Written problem A: In the Manipur passage, what is the title of Ethel Grimwood's first-hand account of the events?
Written problem B: Return, word for word, the part of the Manipur passage that opens with the words containing "Ethel Grimwood, the" and closes with "of classical arts.".

Document excerpt:
• • •

Khongjom Day on 23 April is a state holiday in Manipur. It is one of the few annual commemorations in India dedicated specifically to a military defeat, recognising that courage in a lost cause deserves as much remembrance as victory.

The martial art Thang-ta, the traditional sword and spear combat system of the Meitei people, is the same fighting tradition that Paona Brajabasi’s soldiers carried into the Battle of Khongjom. It is still practised in Manipur today and was recognised by the Sangeet Natak Akademi as a classical Indian martial art.

Ethel Grimwood, the wife of the British Resident who escaped the burning of the Residency in March 1891 CE, wrote a first-hand account of the events called My Three Years in Manipur. It remains one of the most widely read primary sources on the Anglo-Manipuri War from the British perspective.

Manipuri classical dance, which uses the same graceful and disciplined body language that the Meitei people developed over centuries of cultural refinement, was recognised by the Government of India as one of the eight classical dance forms of the country, joining Sattriya from Assam in representing the northeast in the national canon of classical arts.

The public execution of Tikendrajit Singh and Thangal General in August 1891 CE was witnessed by a large crowd in Imphal. British records noted that the two men showed no visible fear. Manipuri tradition holds that Tikendrajit recited a poem before his death. Whether or not this is historically precise, it captures something true about how Manipur remembers him.

• • •

Source excerpt:
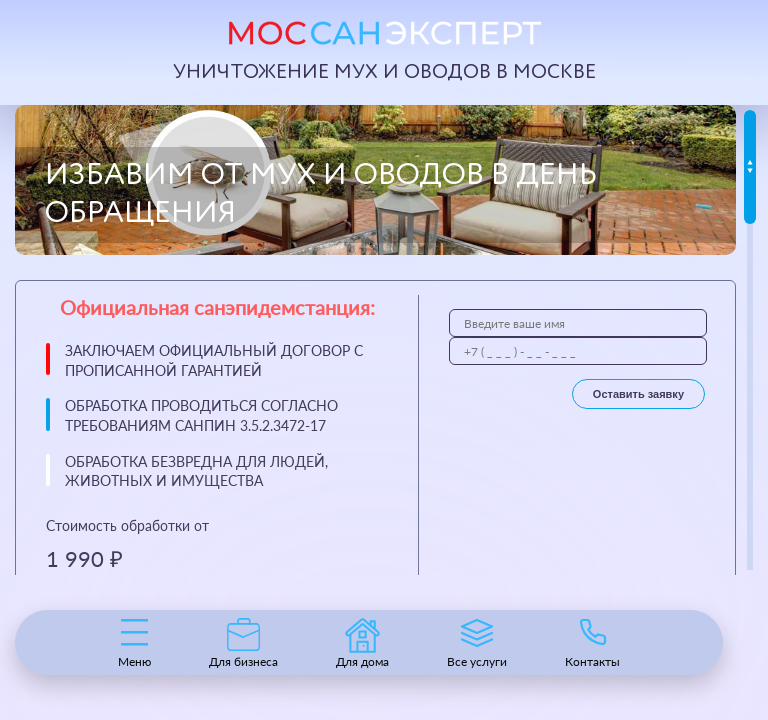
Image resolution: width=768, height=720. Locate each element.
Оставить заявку (638, 394)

• • •

Correct response A: My Three Years in Manipur

Correct response B:
Ethel Grimwood, the wife of the British Resident who escaped the burning of the Residency in March 1891 CE, wrote a first-hand account of the events called My Three Years in Manipur. It remains one of the most widely read primary sources on the Anglo-Manipuri War from the British perspective.

Manipuri classical dance, which uses the same graceful and disciplined body language that the Meitei people developed over centuries of cultural refinement, was recognised by the Government of India as one of the eight classical dance forms of the country, joining Sattriya from Assam in representing the northeast in the national canon of classical arts.